Is it taking three days off from work?

Is it travelling to Orlando Florida?

Is it listening to scientific presentations and trying to comprehend brilliant bioinformaticians?

Nope.

That is all just gravy – a sea of information and faces new and old sitting atop the real reason for my enjoyment.  The fact of the matter is that I have spent an inordinate amount of my lifetime and nearly all of my experience as a parent dealing with something that is outside of the norm.  My life and perspective have changed in a manner that will never allow me to ‘go back’.

There is no normal.

I used to believe that we would go down this awful road and hopefully one day get back to the path we had been on.  That I could one day return to the life I had hope to live – to fulfill all the dreams and aspirations I had when I began a family.  That is never going to happen.  This is not just some bad dream that I can ignore and try to move past.

I have been changed in painfully profound ways.

Ways that make me feel like an outsider many times.

Ways that make it difficult to integrate into the lives of those around me who live outside of this reality

Ways that have removed what used to be important to me.

Everything that I used to believe – all that made me who I was – no longer seem to matter.

The hub of our beliefs that act as our north star – guiding what we do in our lives and the choices we make – has been destroyed.  In its place are more basic and fundamental goals and objectives – objectives that rise and fall like a buoy at sea with our child’s health.
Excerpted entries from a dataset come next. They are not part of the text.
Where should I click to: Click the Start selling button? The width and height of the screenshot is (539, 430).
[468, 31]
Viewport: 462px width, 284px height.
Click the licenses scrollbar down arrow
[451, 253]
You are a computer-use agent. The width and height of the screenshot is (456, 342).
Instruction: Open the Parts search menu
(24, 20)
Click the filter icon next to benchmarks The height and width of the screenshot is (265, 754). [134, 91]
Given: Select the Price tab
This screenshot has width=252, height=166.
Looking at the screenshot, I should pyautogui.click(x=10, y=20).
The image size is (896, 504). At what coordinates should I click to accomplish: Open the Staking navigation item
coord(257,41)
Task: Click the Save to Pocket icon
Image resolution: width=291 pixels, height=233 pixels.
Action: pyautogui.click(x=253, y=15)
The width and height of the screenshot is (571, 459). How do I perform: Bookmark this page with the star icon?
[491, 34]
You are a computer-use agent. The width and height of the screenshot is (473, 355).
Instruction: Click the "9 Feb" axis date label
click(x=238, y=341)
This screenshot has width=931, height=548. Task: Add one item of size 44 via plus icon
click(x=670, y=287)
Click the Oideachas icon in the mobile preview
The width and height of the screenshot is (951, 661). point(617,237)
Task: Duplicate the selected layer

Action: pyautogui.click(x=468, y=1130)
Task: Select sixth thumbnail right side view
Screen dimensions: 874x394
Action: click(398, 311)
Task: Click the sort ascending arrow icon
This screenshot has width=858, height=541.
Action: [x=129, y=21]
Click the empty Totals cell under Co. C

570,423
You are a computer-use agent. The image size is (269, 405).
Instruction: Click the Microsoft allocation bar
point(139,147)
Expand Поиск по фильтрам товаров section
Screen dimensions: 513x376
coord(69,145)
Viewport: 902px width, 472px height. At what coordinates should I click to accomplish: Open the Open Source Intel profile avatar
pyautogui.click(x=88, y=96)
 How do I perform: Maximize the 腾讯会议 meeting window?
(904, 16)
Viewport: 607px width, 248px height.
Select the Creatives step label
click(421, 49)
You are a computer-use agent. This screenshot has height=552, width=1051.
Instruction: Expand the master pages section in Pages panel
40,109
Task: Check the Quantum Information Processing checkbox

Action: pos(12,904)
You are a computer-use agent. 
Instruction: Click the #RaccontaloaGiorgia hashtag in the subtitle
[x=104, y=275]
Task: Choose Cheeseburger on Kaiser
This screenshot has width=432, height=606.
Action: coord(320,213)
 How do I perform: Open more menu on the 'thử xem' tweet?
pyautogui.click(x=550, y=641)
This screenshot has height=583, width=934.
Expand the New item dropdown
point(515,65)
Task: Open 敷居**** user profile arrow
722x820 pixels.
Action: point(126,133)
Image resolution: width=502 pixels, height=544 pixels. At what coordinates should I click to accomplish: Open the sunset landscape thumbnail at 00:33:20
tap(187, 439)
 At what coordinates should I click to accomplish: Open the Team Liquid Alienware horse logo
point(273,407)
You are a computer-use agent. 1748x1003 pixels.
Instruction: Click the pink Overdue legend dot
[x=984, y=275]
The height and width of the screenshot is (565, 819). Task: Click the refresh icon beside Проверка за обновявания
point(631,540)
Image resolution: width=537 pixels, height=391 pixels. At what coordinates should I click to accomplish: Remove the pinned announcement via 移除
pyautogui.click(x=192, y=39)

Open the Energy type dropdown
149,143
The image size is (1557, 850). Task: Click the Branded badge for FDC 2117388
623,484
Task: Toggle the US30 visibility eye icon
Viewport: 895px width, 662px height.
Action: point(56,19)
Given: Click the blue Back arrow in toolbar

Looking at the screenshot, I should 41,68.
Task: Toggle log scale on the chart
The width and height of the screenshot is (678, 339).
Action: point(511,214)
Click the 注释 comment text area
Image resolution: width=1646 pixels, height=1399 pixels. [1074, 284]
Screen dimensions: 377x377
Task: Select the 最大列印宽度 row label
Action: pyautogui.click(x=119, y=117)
As we dealt with the enormity of a childhood cancer diagnosis I found myself so overwhelmed with ‘cancer’ things to do that it was impossible for me to comprehend the depth of this change.  It was all I could do to keep my head above water and from drowning in grief, fear and despair.

As we fought for year after year after year to simply keep afloat we blessedly did finally wash ashore.  And as we now find ourselves in a different phase of our lives I am attempting to find my bearings.  I am trying to understand – exactly what is important to me now?

And as I try to find my new north star – to forge my new hub – I at times stumble along in the middle.

I find that I am now socially awkward in situations where I used to thrive.

I feel disconnected from many people and what used to be so simple – talking – feels painfully forced.

I find that I can easily become bitter over what I consider to be petty concerns and worries that seem to fuel so many conversations that I pull back into a shell so that I don’t have an awkward or inappropriate outburst.

However, none of this matters when I find myself surrounded by other parents who have walked – or are walking this road.  Many of the people at this conference year after year have lost their children – and many others are looking for hope.  But when I get there and I am surrounded by these people it as if I’ve known them forever.

All of the pretense and silly worries are gone –those things just have no place there – and there is a real yet an impossible understanding that exists between people that might otherwise have nothing in common besides the word neuroblastoma.

So while the work of the NMTRC is extraordinary and the conference is a lesson in collaboration – I always come away feeling better for having spent time around people who sadly understand this unfortunate reality.

It is the most wonderful group of people that I wish I never had to meet because it is nice to  simply be yourself – and to feel so connected to others in so doing.